The boiler and remaining piece of an alternator were part of the electricity generation plant for the camp. Fuelled by firewood that was cut and stacked by the prisoners. The boiler produced steam which in turn powered an engine driving the alternator. In 1942 until its discovery by the Japanese in 1943, the power supply was increased in the evenings by the POW’s underground network. This produced enough voltage to operate the clandestine radio made by the prisoners.


There are information boards along the walk with details of the heroism of both the prisoners and the local people. Locals built an underground network to help the POWs. They hid those who escaped, smuggled food, clothing and medical supplies to those still in the camp and provided them with news of the outside world. Some locals were arrested and executed for their actual or suspected activities. The boards also include photographs from the period.

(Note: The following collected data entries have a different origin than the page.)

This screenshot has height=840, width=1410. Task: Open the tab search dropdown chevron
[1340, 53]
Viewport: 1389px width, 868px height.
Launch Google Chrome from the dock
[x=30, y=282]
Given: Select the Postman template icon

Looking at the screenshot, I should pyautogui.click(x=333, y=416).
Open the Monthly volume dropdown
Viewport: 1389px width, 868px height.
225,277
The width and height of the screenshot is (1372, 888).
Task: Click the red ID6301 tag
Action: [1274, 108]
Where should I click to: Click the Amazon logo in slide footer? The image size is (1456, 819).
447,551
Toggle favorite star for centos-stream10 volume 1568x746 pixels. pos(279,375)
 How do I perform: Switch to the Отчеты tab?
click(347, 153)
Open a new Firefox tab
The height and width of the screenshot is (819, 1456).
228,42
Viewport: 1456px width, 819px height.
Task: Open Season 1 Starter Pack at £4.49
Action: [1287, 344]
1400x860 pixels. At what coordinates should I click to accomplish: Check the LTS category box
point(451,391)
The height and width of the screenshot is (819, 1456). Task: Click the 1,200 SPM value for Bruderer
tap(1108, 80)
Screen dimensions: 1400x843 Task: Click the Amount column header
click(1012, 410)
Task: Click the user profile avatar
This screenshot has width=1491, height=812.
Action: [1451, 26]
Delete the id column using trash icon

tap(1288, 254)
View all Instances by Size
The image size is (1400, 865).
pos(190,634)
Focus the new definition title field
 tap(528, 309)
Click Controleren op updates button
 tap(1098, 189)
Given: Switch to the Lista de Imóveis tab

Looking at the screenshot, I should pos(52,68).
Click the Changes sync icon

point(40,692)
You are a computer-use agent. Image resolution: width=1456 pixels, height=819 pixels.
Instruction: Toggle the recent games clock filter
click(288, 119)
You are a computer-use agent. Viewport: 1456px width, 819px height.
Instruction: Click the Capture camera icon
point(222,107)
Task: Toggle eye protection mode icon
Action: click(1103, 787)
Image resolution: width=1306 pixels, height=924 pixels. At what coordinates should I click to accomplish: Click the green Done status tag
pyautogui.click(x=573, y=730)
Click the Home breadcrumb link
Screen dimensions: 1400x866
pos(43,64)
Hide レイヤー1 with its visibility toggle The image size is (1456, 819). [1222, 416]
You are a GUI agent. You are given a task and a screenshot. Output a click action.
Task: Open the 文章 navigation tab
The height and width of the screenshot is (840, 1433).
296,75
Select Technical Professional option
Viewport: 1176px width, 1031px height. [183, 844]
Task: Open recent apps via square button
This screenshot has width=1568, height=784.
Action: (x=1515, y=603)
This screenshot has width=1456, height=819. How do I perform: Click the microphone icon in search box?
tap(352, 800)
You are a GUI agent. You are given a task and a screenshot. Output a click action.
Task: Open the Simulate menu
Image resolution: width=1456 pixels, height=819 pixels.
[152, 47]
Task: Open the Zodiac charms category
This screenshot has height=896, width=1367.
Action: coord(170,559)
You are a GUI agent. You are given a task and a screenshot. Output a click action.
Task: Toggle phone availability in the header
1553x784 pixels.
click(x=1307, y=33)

There is also an old concrete slab and tank which was the site of the Japanese Quartermasters store and kitchen. It states that not all food was kept here. A large stockpile of rice was kept under the house of the camp commandant, and never reached the prisoners.


At the entrance of the park is a black reflective sign in both English and Malay that says “The Government of the State of Sabah has set aside this site as a memorial to the prisoners of war who suffered and died here, on the Death Marches and at Ranau. The memorial also commemorates the suffering and sacrifice of the local people.”


This site is also known as the Sibuga Forest Reserve and has a range of biological life forms. There is a warning at the gate that they may or may not threaten the safety of users. This includes pythons and cobras, giant monitor lizards, bees, wasps, hornets, scorpions, falling branches etc. Wooden walkways lead the visitor around the site.


Where the memorial obelisk is now, once stood The Big Tree. This huge Mengaris tree was where the Australian and British soldiers met and passed each other information. The tree was burnt down in the 1945 bombing raids. A new Mengaris tree was planted near the entrance on Anzac Day (25 April) 2008, in memory of the original tree and the POWs who lived in the camps beneath it.


There is a POW route that begins in Sandakan and ends at Ranau. The memorial park is the first stop on the route and a sign near the entrance shows this stop.


Our guide’s grandfather was part of the underground and was tortured for 15 days, every bone in his legs was broken and he was water tortured. He took his wife and daughter and hid in the jungle for 1944 and 1945. They only ate tapioca. A black marble obelisk was shipped from oz. oz flowers are engraved one both sides, one was words in English, and the opposite side has words in Malay. On Anzac Day, wreaths are laid here in respect. Locals say that at 3am each morning they can hear the ghostly sounds of soldiers marching. The Japanese burnt down the huts to hide evidence of their atrocities. No British survived the death march. Today there are groups of British people undertake the walk, in tribute, so that their nationality can finally finish it alive.


Visiting the memorial park was definitely a time for reflection and soul-searching. Lest We Forget.